▶ EXERCISE BRIEF:
Turn the lines of the data into a numbered list, starting at the first line and ending at the line that contains "pyautogui.click(x=540, y=254)". Leave out any blank lines.

start INPUT DATA

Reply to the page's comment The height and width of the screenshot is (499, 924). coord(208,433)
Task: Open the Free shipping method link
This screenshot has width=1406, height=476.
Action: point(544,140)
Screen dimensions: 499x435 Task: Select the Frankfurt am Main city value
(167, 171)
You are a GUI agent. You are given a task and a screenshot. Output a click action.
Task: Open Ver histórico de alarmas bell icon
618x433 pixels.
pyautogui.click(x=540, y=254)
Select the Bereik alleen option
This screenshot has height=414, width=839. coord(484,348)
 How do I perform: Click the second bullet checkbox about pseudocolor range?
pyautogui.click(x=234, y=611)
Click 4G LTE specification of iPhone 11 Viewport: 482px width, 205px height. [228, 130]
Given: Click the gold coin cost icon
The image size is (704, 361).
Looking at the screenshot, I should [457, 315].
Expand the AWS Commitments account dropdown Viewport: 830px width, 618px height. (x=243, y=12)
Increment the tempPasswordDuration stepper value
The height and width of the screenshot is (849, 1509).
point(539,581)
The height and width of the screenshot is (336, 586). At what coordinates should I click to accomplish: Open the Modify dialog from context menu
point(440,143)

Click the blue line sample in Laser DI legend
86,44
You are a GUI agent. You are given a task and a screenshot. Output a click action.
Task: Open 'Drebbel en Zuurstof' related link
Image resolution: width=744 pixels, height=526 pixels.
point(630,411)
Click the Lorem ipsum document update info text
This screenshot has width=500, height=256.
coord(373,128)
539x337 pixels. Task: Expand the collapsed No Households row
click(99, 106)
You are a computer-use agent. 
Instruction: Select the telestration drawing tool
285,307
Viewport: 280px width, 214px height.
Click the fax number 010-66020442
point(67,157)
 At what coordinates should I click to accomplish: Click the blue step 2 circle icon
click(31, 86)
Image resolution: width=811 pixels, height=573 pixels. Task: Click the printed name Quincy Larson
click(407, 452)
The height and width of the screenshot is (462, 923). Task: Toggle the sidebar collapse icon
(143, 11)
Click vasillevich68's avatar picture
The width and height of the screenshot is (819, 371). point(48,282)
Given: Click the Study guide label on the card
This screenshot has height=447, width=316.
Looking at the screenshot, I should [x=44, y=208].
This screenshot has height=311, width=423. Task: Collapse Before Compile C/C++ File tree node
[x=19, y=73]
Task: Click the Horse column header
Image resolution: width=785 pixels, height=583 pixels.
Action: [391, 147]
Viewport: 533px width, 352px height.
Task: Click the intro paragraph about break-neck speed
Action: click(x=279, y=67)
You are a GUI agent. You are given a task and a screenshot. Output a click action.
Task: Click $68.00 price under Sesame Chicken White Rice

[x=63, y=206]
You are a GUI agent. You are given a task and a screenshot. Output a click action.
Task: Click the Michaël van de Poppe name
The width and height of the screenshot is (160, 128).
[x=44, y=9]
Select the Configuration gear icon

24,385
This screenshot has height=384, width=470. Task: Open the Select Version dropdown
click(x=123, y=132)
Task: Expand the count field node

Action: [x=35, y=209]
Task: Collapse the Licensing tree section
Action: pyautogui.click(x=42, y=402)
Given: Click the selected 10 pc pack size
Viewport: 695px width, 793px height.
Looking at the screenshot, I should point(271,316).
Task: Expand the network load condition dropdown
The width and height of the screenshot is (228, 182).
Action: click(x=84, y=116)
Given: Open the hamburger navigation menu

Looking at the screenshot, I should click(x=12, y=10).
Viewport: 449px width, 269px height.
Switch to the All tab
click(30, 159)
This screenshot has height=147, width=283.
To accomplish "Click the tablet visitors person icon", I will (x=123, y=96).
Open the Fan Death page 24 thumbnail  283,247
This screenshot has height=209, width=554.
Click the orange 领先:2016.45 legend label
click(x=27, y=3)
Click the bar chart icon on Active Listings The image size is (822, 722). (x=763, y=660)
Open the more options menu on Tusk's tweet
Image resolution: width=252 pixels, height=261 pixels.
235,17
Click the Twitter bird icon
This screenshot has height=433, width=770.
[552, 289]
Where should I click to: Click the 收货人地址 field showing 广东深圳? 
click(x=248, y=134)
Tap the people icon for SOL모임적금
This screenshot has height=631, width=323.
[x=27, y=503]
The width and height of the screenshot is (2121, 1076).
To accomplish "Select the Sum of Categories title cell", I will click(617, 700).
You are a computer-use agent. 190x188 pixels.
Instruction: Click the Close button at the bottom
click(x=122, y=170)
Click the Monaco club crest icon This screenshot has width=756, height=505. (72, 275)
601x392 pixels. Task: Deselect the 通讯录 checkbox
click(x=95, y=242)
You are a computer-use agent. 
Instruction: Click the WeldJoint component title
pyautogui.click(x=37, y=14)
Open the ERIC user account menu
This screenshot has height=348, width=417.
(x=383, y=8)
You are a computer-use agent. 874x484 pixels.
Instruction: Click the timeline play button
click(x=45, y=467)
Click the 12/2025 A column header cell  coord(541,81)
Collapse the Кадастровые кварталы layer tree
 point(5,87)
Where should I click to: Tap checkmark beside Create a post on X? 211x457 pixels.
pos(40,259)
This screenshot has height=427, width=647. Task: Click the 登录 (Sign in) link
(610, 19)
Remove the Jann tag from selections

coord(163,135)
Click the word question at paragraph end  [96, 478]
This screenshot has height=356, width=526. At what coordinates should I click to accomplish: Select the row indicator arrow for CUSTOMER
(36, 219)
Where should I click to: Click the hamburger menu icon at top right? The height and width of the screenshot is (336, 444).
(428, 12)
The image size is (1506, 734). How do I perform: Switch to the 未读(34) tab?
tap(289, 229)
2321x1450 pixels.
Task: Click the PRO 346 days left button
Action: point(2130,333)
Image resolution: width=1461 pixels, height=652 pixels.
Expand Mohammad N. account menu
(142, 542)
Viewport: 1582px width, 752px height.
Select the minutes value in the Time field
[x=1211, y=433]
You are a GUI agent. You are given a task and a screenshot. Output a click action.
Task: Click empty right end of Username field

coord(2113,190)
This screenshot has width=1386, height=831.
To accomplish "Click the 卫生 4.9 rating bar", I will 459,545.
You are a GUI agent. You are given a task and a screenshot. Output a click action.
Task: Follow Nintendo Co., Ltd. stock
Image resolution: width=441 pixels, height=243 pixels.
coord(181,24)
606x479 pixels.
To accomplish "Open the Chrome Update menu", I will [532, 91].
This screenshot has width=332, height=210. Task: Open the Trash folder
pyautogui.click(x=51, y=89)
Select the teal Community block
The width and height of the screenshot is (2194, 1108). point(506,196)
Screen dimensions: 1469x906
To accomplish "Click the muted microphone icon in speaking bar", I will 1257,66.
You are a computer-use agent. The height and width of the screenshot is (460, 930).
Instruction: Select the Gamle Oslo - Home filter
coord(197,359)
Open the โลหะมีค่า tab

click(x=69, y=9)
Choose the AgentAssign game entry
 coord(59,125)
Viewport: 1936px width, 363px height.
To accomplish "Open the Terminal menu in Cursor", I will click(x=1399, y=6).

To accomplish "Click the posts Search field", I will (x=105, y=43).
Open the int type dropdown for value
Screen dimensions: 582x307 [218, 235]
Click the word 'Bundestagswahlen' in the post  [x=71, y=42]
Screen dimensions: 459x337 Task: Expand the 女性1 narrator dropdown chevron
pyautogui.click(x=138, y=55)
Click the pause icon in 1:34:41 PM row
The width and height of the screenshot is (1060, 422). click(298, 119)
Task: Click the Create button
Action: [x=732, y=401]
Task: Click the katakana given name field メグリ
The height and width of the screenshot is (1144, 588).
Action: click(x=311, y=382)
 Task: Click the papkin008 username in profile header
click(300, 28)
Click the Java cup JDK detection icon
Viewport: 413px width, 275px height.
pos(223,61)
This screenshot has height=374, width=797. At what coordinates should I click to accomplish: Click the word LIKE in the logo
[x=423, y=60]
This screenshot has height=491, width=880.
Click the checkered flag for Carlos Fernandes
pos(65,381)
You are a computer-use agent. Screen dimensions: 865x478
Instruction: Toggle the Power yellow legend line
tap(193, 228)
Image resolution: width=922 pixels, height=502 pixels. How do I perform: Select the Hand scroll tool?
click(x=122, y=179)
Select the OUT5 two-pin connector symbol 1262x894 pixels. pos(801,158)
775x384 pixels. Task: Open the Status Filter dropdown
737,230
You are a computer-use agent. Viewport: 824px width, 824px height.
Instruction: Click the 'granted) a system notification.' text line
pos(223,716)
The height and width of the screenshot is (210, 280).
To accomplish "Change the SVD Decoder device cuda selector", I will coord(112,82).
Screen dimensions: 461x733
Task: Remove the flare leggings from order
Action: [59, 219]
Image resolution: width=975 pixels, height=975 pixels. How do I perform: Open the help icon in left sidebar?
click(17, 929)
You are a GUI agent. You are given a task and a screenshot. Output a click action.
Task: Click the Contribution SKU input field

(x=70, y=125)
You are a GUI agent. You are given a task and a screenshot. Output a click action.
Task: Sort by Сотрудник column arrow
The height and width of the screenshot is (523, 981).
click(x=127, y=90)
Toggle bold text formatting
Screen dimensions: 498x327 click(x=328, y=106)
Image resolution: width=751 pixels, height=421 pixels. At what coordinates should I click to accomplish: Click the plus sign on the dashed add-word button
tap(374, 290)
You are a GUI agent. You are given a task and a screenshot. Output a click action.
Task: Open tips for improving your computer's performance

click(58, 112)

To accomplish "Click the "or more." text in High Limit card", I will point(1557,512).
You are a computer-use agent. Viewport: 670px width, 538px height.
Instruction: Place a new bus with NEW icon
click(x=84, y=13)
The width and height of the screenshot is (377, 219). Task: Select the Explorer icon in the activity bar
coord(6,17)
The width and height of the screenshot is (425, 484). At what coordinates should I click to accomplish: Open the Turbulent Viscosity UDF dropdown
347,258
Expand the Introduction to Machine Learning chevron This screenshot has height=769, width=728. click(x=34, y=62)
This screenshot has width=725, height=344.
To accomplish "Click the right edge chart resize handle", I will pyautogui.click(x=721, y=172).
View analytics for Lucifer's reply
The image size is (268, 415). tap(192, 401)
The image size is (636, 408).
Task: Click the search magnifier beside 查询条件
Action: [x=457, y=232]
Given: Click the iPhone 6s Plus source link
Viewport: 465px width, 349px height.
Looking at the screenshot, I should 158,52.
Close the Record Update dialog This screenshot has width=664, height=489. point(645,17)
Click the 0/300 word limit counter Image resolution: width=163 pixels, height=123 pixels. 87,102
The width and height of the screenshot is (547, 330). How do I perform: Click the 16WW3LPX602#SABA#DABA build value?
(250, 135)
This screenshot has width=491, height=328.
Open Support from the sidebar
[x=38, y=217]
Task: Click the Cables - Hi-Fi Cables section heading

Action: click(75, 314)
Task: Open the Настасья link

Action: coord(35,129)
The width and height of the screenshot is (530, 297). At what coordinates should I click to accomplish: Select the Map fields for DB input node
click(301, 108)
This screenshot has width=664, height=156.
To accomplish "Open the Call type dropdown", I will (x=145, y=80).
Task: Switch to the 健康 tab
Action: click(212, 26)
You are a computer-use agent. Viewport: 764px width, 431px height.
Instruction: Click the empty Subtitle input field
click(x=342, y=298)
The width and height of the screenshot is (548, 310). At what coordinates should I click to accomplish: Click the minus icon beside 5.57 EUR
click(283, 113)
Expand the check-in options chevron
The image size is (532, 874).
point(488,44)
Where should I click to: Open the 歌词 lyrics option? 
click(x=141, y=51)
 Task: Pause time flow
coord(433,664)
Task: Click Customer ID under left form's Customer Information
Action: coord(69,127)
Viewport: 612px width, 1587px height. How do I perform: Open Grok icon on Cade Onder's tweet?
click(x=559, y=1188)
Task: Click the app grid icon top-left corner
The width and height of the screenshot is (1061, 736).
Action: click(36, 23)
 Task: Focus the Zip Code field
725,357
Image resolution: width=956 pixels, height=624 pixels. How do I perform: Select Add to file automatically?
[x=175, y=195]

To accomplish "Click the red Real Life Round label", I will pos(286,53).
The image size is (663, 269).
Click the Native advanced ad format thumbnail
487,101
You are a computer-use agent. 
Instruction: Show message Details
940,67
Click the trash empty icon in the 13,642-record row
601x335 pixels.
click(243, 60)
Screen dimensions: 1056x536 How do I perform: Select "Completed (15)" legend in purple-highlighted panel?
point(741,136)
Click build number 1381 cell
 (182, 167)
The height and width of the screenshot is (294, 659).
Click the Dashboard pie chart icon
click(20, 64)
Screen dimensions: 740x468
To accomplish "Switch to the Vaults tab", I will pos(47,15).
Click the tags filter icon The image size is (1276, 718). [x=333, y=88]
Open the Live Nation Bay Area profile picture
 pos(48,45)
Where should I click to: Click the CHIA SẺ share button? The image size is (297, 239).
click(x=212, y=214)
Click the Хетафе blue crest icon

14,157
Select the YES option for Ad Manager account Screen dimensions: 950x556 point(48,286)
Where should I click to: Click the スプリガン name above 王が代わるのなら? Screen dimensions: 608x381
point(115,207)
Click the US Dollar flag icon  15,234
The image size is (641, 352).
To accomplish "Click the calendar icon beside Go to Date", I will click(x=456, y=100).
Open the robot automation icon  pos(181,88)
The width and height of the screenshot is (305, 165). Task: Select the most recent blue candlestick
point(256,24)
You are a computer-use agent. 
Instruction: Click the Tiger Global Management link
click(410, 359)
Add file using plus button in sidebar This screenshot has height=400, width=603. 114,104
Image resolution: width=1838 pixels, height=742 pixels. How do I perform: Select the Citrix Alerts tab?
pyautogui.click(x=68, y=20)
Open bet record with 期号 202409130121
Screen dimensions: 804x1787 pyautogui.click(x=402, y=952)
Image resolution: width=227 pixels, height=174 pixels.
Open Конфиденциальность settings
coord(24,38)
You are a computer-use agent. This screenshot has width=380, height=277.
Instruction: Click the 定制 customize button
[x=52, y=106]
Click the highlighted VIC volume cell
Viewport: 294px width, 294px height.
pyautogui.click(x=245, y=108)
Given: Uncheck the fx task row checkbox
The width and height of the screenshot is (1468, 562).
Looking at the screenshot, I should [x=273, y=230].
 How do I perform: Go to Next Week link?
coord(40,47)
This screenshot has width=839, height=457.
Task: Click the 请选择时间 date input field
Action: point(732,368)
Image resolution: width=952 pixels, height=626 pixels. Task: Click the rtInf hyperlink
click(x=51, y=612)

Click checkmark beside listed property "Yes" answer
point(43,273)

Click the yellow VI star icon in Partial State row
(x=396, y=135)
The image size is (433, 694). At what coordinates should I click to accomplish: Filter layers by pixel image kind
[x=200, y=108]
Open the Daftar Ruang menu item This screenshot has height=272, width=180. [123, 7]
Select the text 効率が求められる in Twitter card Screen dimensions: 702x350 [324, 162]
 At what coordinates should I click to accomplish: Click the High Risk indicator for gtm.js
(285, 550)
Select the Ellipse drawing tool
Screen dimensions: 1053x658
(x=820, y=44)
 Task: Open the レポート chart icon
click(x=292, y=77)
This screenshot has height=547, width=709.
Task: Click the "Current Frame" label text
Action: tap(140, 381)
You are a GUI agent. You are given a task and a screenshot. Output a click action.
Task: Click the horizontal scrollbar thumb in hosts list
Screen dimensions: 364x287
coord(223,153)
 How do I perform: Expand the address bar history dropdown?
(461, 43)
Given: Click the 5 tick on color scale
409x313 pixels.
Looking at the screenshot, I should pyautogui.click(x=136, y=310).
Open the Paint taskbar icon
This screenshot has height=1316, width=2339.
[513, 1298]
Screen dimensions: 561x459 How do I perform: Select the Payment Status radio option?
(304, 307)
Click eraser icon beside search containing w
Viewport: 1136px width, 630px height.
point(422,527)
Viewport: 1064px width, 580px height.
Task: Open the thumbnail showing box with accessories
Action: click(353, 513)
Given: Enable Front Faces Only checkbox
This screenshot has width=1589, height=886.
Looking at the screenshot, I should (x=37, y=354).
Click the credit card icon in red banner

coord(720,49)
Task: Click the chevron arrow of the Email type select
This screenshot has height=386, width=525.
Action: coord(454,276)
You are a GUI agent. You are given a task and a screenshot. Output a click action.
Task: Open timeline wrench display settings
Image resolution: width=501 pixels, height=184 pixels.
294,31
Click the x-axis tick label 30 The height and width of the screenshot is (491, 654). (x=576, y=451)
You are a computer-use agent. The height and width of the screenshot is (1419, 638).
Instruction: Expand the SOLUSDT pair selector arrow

end INPUT DATA

▶ RESULT OF THIS EXERCISE:
1. Reply to the page's comment The height and width of the screenshot is (499, 924). coord(208,433)
2. Task: Open the Free shipping method link
3. This screenshot has width=1406, height=476.
4. Action: point(544,140)
5. Screen dimensions: 499x435 Task: Select the Frankfurt am Main city value
6. (167, 171)
7. You are a GUI agent. You are given a task and a screenshot. Output a click action.
8. Task: Open Ver histórico de alarmas bell icon
9. 618x433 pixels.
10. pyautogui.click(x=540, y=254)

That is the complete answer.